The proposed portfolio training program consists of four related classes in BME, ECE, and CS that prepare graduates to pursue a research experience in imaging science at UT Austin. Additional elective practical classes have also been identified. Students completing this program might choose to work on a dissertation research problem in either basic or clinical science at The University of Texas at Austin (UT Austin), The University of Texas Health Science Center at Houston (UTHSCH), The University of Texas M. D. Anderson Cancer Center (UTMDACC), The University of Texas Medical Branch at Galveston (UTMB), or the USAF HEDO Research Laboratory at Brooks City-Base (USAF-BCB) in San Antonio, Texas.

The Third Biomedical Imaging Research Opportunities Workshop identified four areas of imaging that present opportunities for research and development: 1) Multimodality Image-Guided Therapy, 2) Imaging Informatics, 3) Imaging Cell Trafficking, and 4) Technology Improvement and Commercialization [1]. The proposed portfolio program addresses all of these areas. Multimodality image-guided therapy is being developed by faculty in the Division of Diagnostic Imaging at UTMDACC for breast and prostate cancer. Imaging Informatics is being developed by faculty at UT Austin, the School of Health Information Science (SHIS) at UTHSCH, and the Department of Biostatistics and Applied Math at UTMDACC. Faculties at all of the participating institutions are developing selective contrast agents and functional 3D vs. time measurements at high spatial resolution to image cell trafficking. Many of the faculty participating in the proposed training program are developing new imaging instrumentation, contrast agents, and models to measure in vivo cellular signaling and enzyme kinetics, and are working with industrial partners to commercialize the new technology. This training program stresses professional development so our trainees can fill critical niches in academic and industrial imaging research.

We envision a comprehensive training program that educates students about the complete life cycle of imaging science, from image formation to analysis and decision-making. In this cycle, one must select a clinically relevant problem and understand the biophysical process to be imaged.
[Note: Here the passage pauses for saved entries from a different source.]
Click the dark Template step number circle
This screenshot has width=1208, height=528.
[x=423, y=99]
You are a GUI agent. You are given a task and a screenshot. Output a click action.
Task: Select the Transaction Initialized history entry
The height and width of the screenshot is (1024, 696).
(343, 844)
Given suitable problem selection, there are four key skill/knowledge sets necessary for designing an imaging solution. First, one must be familiar with available instrumentation and be capable of developing new instrumentation to sense the specified process in the object to be imaged. Second, one must understand the principles of digital signal processing in order to effectively and efficiently extract relevant information from imaging data. Third, one must develop and apply modeling and visualization techniques for interpretation that quantitatively depict “how things work.” Fourth, informatics methods for optimizing the storage and use of biomedical imaging data are needed to support both scientific discovery and clinical decision-making.

A flagship feature of this imaging program is the emphasis placed on computational analysis of imaging data. Ultimately, the only way to predict behavior of complex biological systems is to have accurate mathematical models of those systems. We observe selected anatomical and functional features of the systems using imaging tools. However, there is a complex interaction between the observed features and the underlying physiological processes that produce those features. An imaging scientist must be able to understand the limitations of a data set and how those limitations affect the validity of the models developed. Moreover, this process is highly iterative since the model often suggests the quantifiable features that must be observed, and the model class depends on an understanding of the physiology and the imaging instrumentation. Models and data acquisition must be coupled through multiple scales and organizational levels to integrate molecular, cellular, and organ structure and function with human disease [2-4]. Effective treatment relies on both accurate interpretation of imaging data and the validity of the model of the physiological process being studied.